By disposition, it’s not generally the Robbie Williams way to linger too long on what has been. “I am always constantly looking forward,” he points out. But in this unusual situation, where he found himself forcing his present and his past to collide, he was able to see anew something of what had happened, and of the trajectory which has led him here. “The person at the beginning of that journey was living a very high-octane life,” he reflects. “Didn't want the party to end. I was young, naive, and delusional. But it turns out that my delusion sort of manifested in the most positive of ways.”

One triumphant example is the early song, strikingly revisited here, perhaps most directly describing what was taking place in his life as this solo journey began: “No Regrets”. “When I left Take That,” he remembers, “I was very, very angry about how I was treated. There was a lot of unfinished business, and there was a lot of naive, juvenile aggression. My voice was literally being taken away, and that made me incredibly angry. Because whether it be delusion or not - it turns out it wasn't - I thought that I was capable of doing what I've since done.” In its original version, the song didn’t hold back. “It was a different time than it is now,” he says. “The 90s was a time to sort of be vitriolic. You kind of got points for being cruel, points for having spats with people publicly. Very different times.”

The new version doesn’t hold back either, but in a different way. Though all but one word in XXV’s “No Regrets” are the same as before, the song, like many of these re-loved offspring, has found a new dimension. “I really love what Jules Buckley did with it,” says Robbie. “He turned it into a James Bond kind of song. It's given it darkness, and it’s given it the energy that I can sit with, and sit in, and feel comfortable in.” And then there is that changed word. “The last line is, 'I guess the love we once had is officially...',” Robbie explains. “And I used to say ‘…dead’. And I feel as though all those words that went unsaid have now been said, and there is a much kinder, safer place in my heart for Gary Barlow, who I love. I always did. That's why it hurt so much.” The song’s final word is now “…alive”. “’I guess the love that we once had is now alive’,” Robbie repeats. “Because it is.”

On the album sleeve, Robbie sits naked. “It’s Rodin: The Thinker,” he says. “Except it’s Me: The Thinker-ish.” He posed like that because, any higher concerns aside, when needs be that’s the kind of thing he does: “I got up on a plinth and spent a few hours having my photograph taken while 23 strangers looked at me in the nude.”
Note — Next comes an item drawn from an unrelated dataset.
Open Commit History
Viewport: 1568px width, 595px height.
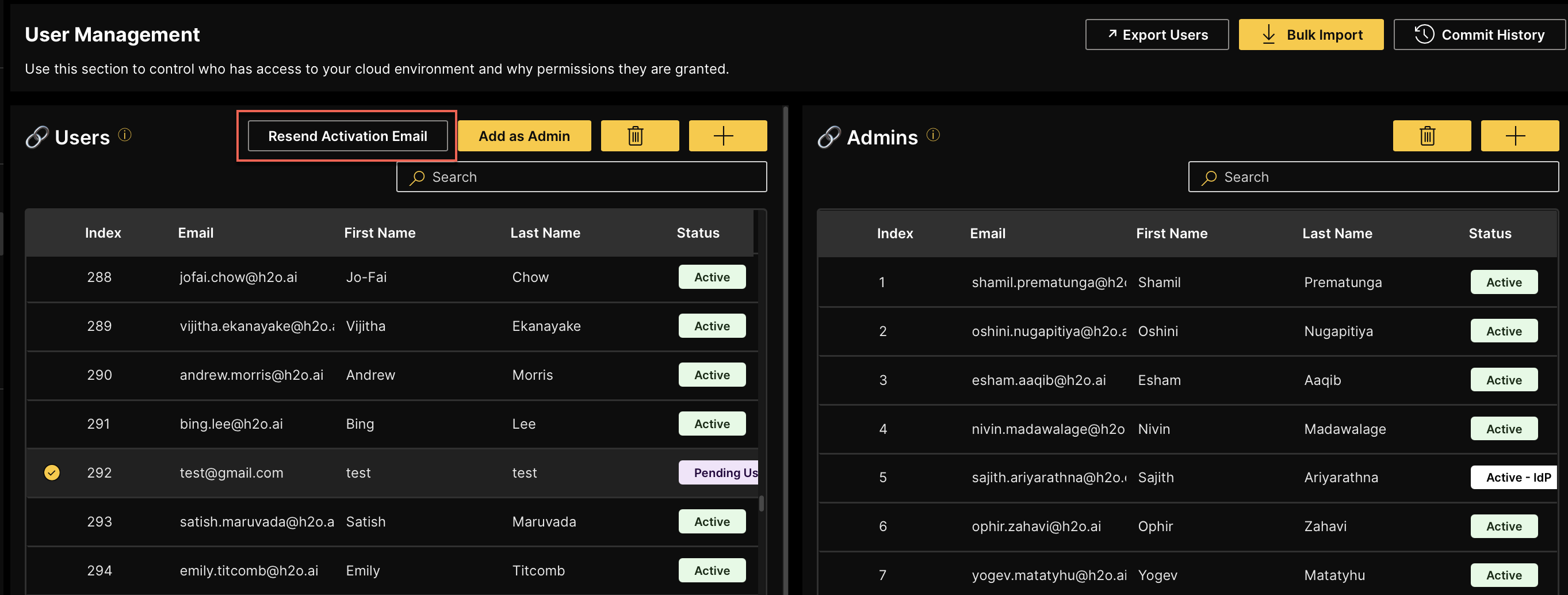pos(1478,35)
Back down off his plinth, there is plenty of looking-forward going on his life. There is a still-shrouded-in-secrecy film project directed by The Greatest Showman’s Michael Gracey (“weird and wonderful,” Robbie whispers); there are, as ever, a diverse range of music projects underway which he will unveil whenever he sees fit; there is his visual art (a first exhibition of his work, in collaboration with Ed Godrich, was showed in London in May 2022); and there are an ever-multiplying range of other creative schemes. And, after the triumphant Homecoming show in Stoke in June 2022, he has a bundle of pent-up energy brimming over, ready to play all the shows un-played and sing all the songs un-sung in the pandemic years, beginning with the XXV tour in October. “This is my lot for life,” he says, “and I've got no plans to stop it anytime soon. I love my job, what I've been given and the opportunities that I have to create. And I’m still very ambitious”
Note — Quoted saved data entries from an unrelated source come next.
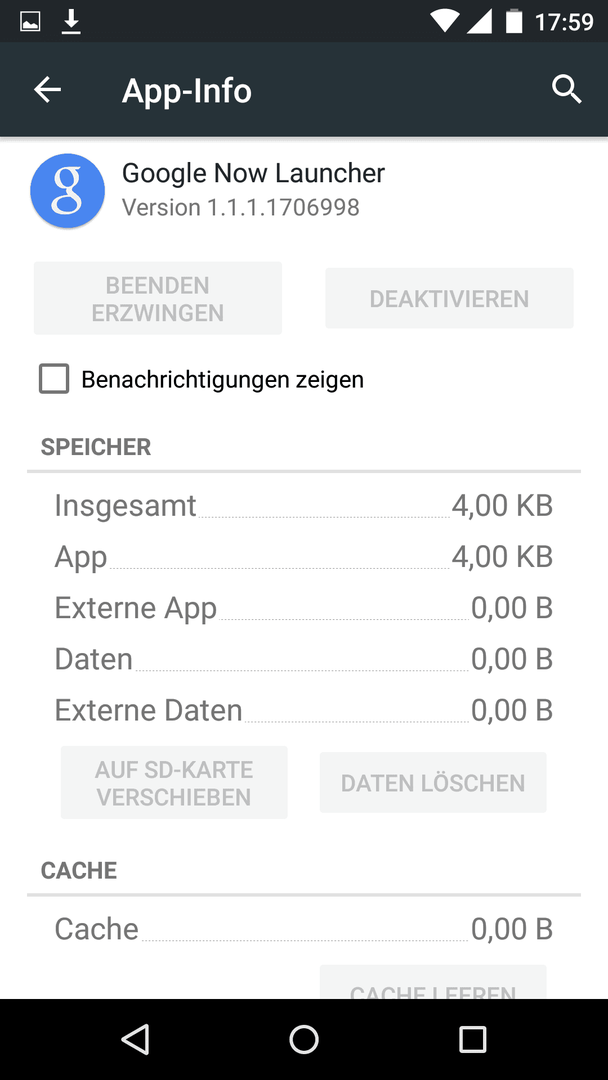Tap the back arrow in App-Info header

48,90
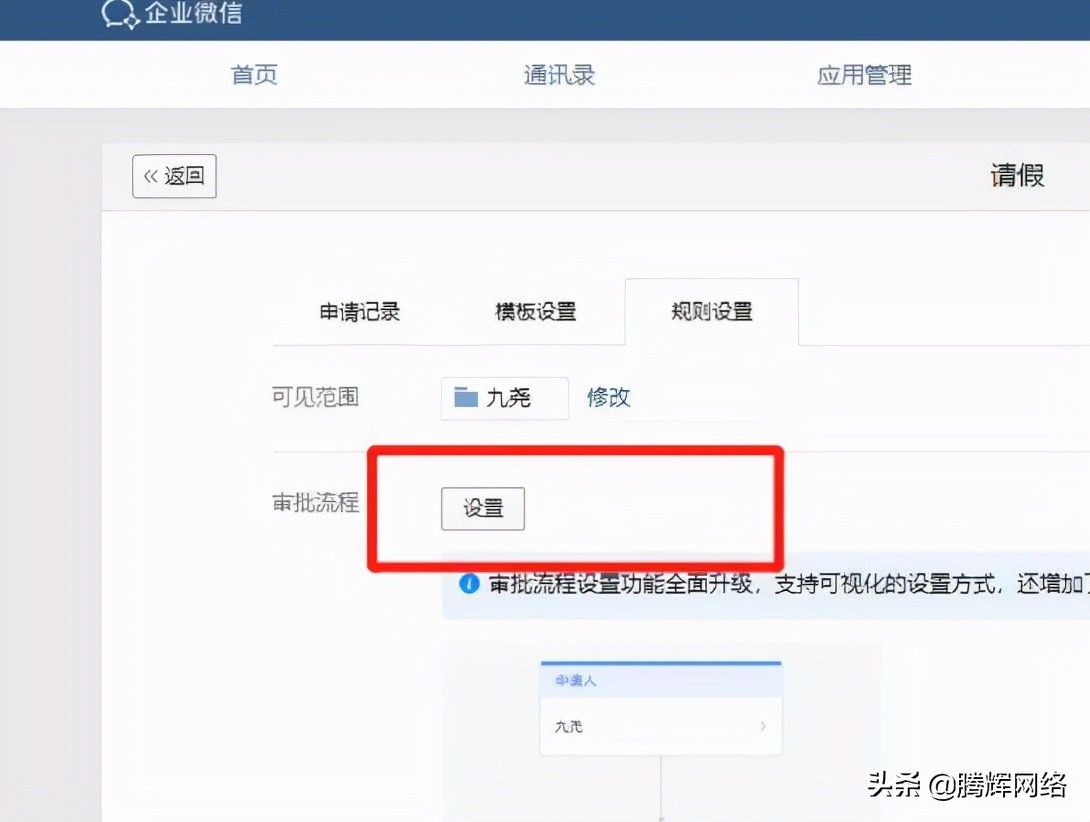
Task: Click 九尭 inside the 申请人 flow card
Action: [570, 727]
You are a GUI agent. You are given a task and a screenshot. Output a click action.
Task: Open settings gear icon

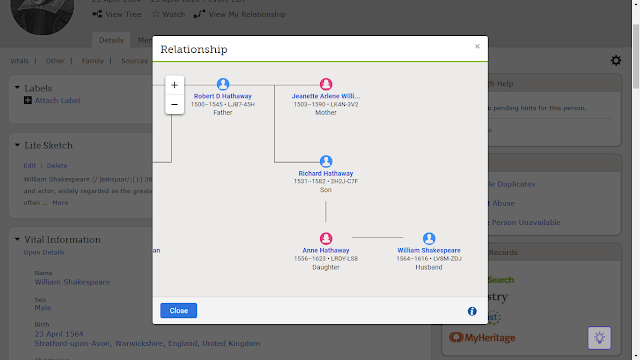616,61
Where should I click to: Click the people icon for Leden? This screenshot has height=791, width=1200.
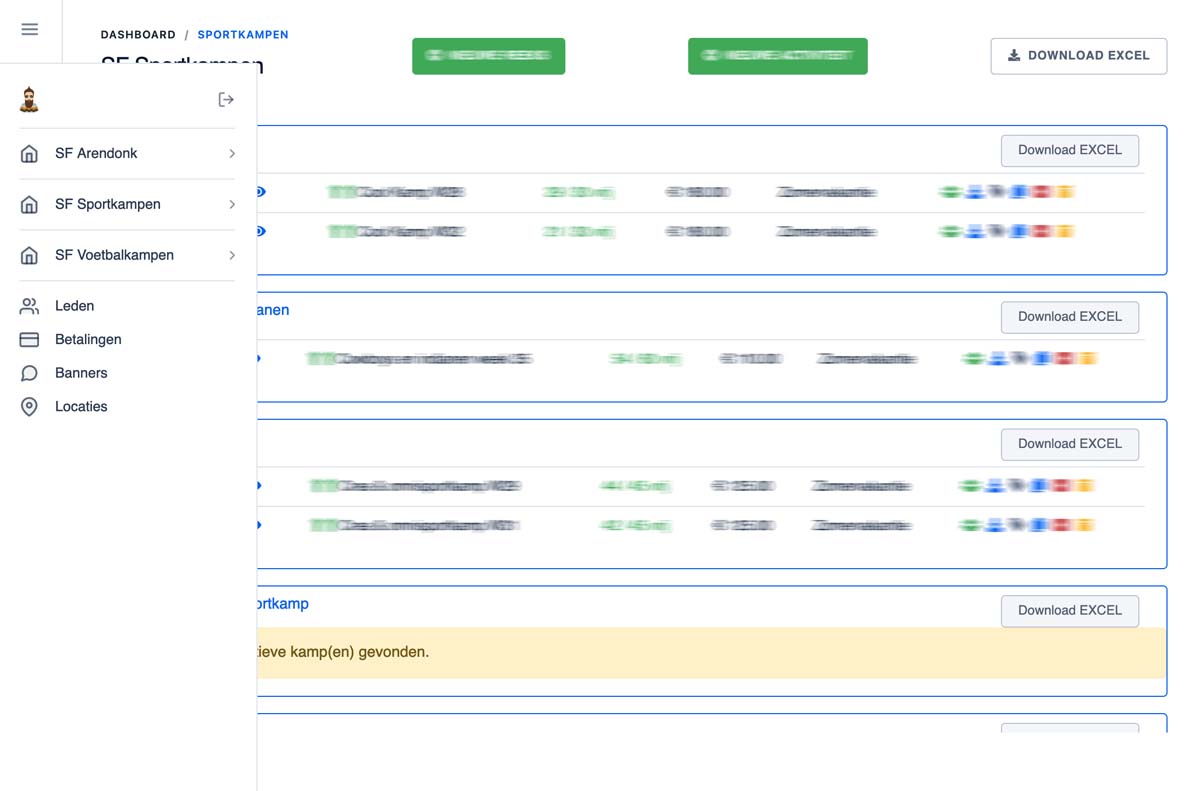pos(29,306)
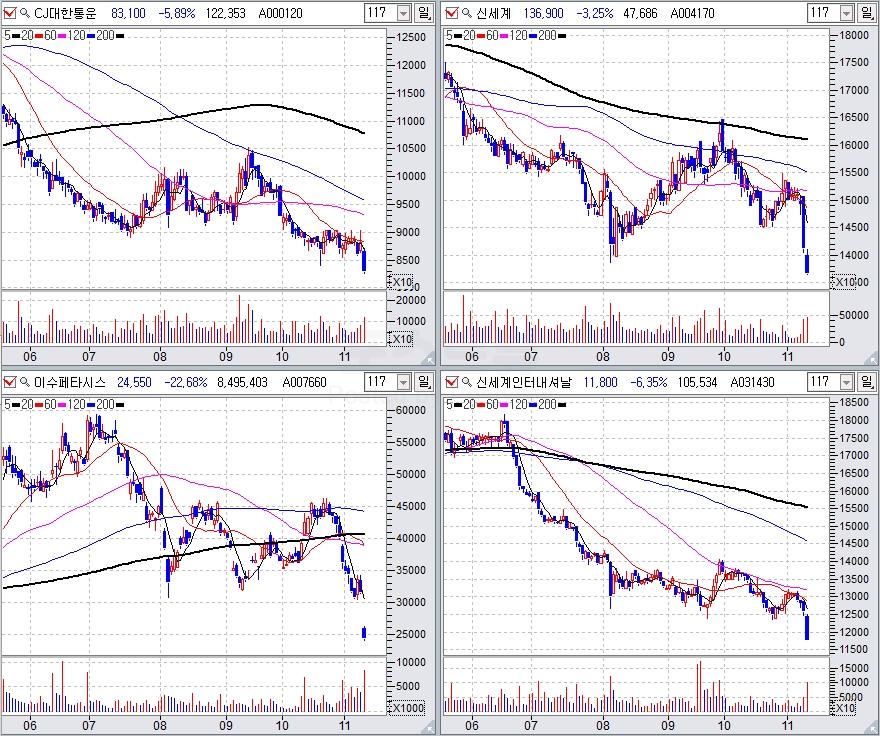Screen dimensions: 880x736
Task: Click the search magnifier next to CJ대한통운
Action: tap(25, 13)
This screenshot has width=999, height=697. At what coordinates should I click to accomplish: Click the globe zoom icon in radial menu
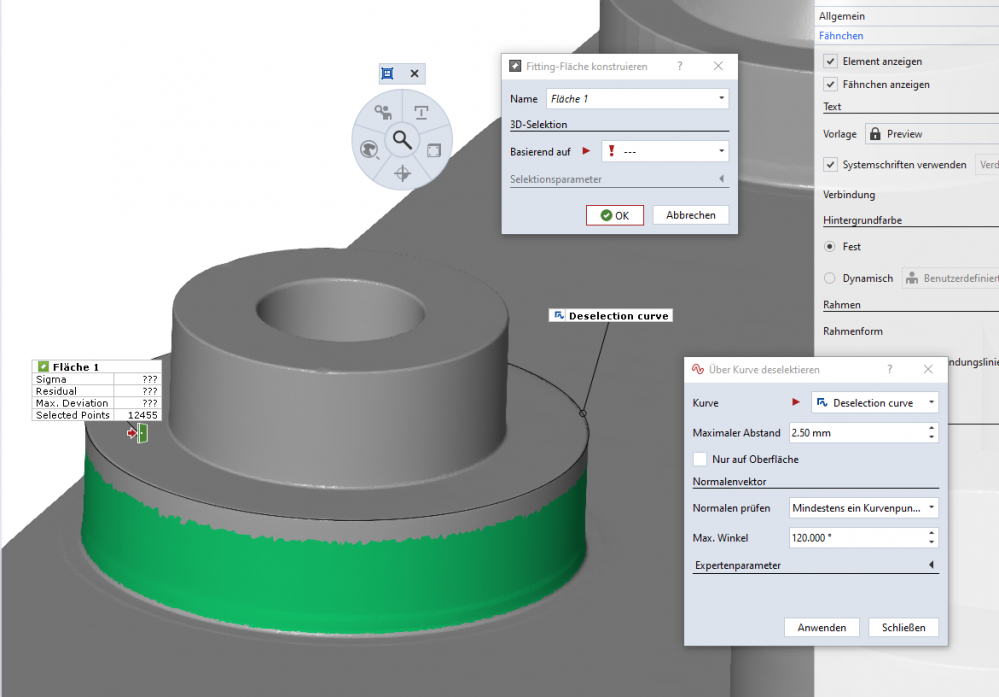[369, 150]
Presumably it would make sense were there, in another twenty-five years, an album - or whatever equivalent the future allows - called L.

“I hope there'll be a record called L,” Robbie concurs. “If I'm still knocking about, I think I could make it to then. But whatever I do from now till L is out, it has to be interesting and fun and different.” As ever, there is a glint in his eye. “I already have a few thoughts up my sleeve,’ he promises, “how to make that happen.”